The Courage of Shutting-Up
One thing that continues to amaze me is how many people are led to this site by searching for “poems for an ex-boyfriend.” I’ve covered this issue before, which probably only exacerbated the situation, but it remains one of my top five search strings of all time. To these searchers, I must ask: are you fourteen? Because that is the only excuse for this. If so, I would advise you to go ahead and write a poem yourself, don’t send it, and then, twelve years from now, read it at Cringe.

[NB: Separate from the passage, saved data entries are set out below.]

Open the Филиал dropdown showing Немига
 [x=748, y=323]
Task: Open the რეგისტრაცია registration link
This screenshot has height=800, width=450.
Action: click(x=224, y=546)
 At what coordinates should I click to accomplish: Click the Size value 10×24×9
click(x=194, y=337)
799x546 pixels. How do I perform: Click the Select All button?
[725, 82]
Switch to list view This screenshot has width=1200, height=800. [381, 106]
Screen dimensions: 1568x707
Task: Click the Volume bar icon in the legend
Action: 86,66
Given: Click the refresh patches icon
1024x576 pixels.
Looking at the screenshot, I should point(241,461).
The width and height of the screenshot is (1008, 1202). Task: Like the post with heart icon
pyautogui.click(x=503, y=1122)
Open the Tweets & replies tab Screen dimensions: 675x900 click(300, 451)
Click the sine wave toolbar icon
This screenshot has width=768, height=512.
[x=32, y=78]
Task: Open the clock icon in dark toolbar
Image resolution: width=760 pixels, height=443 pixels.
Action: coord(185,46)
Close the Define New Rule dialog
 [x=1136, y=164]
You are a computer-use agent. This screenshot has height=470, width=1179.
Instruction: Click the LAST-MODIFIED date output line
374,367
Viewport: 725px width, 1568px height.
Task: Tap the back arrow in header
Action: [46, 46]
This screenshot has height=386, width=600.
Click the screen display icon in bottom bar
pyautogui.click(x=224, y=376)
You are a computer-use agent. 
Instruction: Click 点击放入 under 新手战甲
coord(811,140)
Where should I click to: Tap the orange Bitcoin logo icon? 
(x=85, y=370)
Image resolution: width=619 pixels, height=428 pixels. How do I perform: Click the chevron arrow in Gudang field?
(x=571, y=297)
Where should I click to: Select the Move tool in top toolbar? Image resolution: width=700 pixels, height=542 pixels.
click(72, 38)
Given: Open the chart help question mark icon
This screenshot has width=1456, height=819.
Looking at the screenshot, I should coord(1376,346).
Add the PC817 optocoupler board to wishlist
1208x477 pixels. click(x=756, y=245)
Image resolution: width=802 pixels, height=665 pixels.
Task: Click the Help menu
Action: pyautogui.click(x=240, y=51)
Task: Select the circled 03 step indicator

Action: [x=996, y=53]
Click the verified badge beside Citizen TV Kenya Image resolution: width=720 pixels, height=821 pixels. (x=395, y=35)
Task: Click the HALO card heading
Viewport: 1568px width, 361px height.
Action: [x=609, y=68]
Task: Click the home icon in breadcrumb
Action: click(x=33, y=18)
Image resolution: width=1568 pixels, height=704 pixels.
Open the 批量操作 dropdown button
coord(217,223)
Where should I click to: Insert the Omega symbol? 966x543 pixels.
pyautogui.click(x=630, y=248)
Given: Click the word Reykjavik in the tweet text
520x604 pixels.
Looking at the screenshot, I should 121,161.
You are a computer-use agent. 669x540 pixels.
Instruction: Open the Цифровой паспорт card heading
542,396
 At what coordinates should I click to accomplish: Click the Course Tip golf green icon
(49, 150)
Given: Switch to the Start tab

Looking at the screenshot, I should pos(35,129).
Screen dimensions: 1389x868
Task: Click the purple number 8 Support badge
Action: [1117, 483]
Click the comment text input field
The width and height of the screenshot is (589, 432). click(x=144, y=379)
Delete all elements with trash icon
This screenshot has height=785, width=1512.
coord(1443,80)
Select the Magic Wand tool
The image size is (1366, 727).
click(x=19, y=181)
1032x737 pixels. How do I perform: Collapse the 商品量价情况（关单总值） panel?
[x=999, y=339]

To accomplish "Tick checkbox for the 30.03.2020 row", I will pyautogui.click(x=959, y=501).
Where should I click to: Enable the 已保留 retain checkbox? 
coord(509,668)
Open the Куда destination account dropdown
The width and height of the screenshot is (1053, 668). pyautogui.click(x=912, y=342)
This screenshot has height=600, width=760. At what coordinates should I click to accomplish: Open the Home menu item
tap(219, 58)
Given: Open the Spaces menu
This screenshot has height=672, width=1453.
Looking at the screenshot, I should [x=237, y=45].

But if you are not fourteen, I feel very strongly that I must say: dude, you do not want to send a poem to your ex-boyfriend. I hope the people in your everyday life are telling you this as well, because seriously, what a horrible idea. Your ex-boyfriend does not want to receive a poem from you. In the long run, you do not want to have sent one. I don’t speak from experience here, because I have never sent a poem to an ex-boyfriend. I find it a good rule of thumb to not send anything to an ex-boyfriend, Here Is Your Stuff Back delivery aside. I think I once copied down my favorite poem—a poem not written by me—and sent it to my then-boyfriend, but I was a little drunk, and we were still dating at the time, so it was easily chalked up to a cute thing we could hurry and forget about, together, not some awful emotional stain on a piece of spiral notebook paper that will linger in his drawer for years, or, worse, become a story he tells at the bar, a story his friends request by saying, “John! Tell the one about the poem that crazy girl sent you!”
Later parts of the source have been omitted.